READING TEXT:
━━━

Post by Abdelrahman »

I don't think you understand how this works. YOU are the one who has made fantastic claims.... So it is YOUR responsibility to show that those claims are valid, and I am challenging your explanations and attempts to do that because they don't support your claims.
Atheists think that the onus is on the believers to provide evidence, and I agree, and have done just that with my 13 references. However that does not excuse you from providing evidence to back your claims of the opposite. You have claimed that the words are vague due to them carrying multiple meaning in ENGLISH and that we are selectively interpreting them while not backing this idea up with an iota of evidence.

You spent a good 75% of this debate challenging that ‘pass’ can mean many different things and thus it is too vague. I responded to each and every one of your claims with evidence backing up that it does in fact mean movement of the entire mountain.

It is you who has not provided a dot of evidence backing your claim that it can mean many different things. Now you change your stance (proving that I made my point) and state that alright it means movement but so what?

Your entire argument has been based on the premise that if ‘pass’ means 5 things in English it must also do so in Arabic and thus it is vague. I have proved with 13 references that Arabic is different and all you have done is ignore and move on.
Nothing you have presented shows that these passages ... any of them ... are clear enough to mean what you are claiming they mean....year gap between this "joined together" entity and Earth even appearing).
And now you finally admit that ‘pass’ does mean movement, but then you ask so what? So what if it means movement, it doesn’t refer to the details of plate tectonics, it doesn’t give you seismic activity graphs and outline subduction, right?

What you seem to forget is the very statement that mountains move in their entirety is decades ahead of its time. As simple as a statement it is to us today, such an idea is decades ahead of its time – what makes it even more special is that God challenges disbelievers in Him that this very statement is a reason to believe. Showing the incentive of providing such a ‘sign’.

God doesn’t spell out tectonic plate movement, you’re right. But the very very simple statement that mountains move, is hundreds of years ahead of its time.

Same with the rain water verse. You are right, stating that springs arose from rainwater does not describe the water cycle in its intricacies and details. But the very statement, is one the great Leonardo got wrong hundreds of years later. Aristotle got wrong. Bartholomew of England (whom people associate the first encyclopedia’s to) got it wrong.

━━━

SUPPLIED INFORMATION:
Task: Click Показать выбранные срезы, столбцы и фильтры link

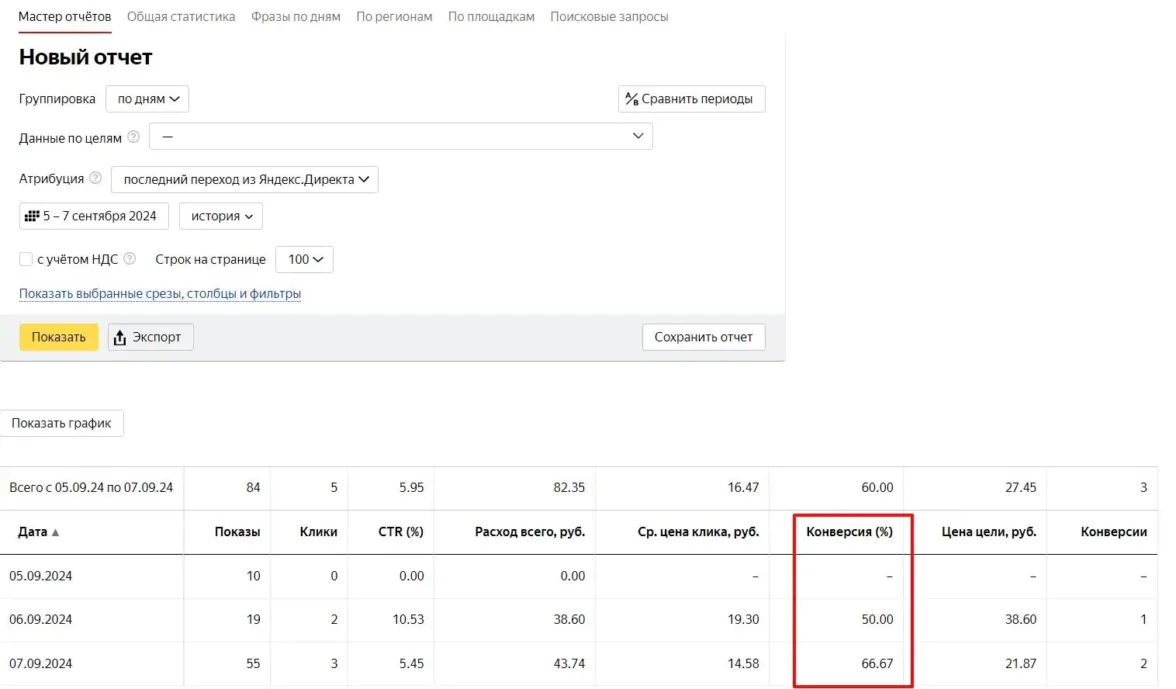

━━━

YOUR TASK:
Extend the forum post about mountains moving and the rainwater verse, picking up after its last sentence. The lines have nothing to do with the forum post.

RESULT OF THE TASK:
It is one of the simplest things in the water cycle and yet it took another couple decades for science to prove it. To us today, such a statement is so simple even a student in junior school can tell you this. But 1400 years ago it’s an advanced idea that desert Bedouins could not have guessed, its hundreds of years before the West discovered the very same simple statement – that spring water originates from rain water.

You need to understand what we are saying here. These verses are not scientifically detailed and intricate with numbers and lab results. As simple as they sound to you, these ideas were not discovered for another couple of hundred years by the West.

In addition, the very statement that all planetary bodies and Earth originate from a common source and that said source is described as a ‘smoke’ – as simple as it sounds to you is more than a thousand years ahead of its time. It’s interesting to note how far you have went to prove that the universe was not once a hot gas cloud – without evidence.

This very statement, along with all the rest, as simple as they are today – are miraculous advances in understanding at the time. To guess such things is to state that Leonardo could not have guessed the same things. To state that Aristotle could have just looked at the sky and deduced the same things, then why didn’t he?
and I keep repeating this because it is my whole point. The passages themselves are the evidence for this, if you want evidence. Just read them without your religious bias hat on and it is obvious that these passages are generic, poetic-like statements that don't come close to justifying a claim that they are ahead of their time and therefore divinely inspired. It is as simple as that.
You need to understand scientific history to understand why such a simple statement is ahead of its time by hundreds of years. I’ve referenced great Western thinkers that got this very simple statement wrong hundreds of years later.
I've only made one simple point, over and over. The passages are too vague and nonspecific to allow the interpretations you are making....
Again to summarize as I outlined in the debate history above. You spent the good half of this debate arguing that ‘pass’ is vague and can mean other things (a claim you have not backed up with evidence), after a good 8 pages of thread you have not addressed any of my references arguing otherwise, and now you state alright It means move but so what? Meaning my argument was effectively made.

Now you state so what? So what it says move, or that springs originate from rain water – it’s not the entire water cycle and you’re right. I agree. It doesn’t outline the entire water cycle. But all scientific theories began somewhere, began with a very simple observation. Newton developed his theories from a simple apple falling on his head.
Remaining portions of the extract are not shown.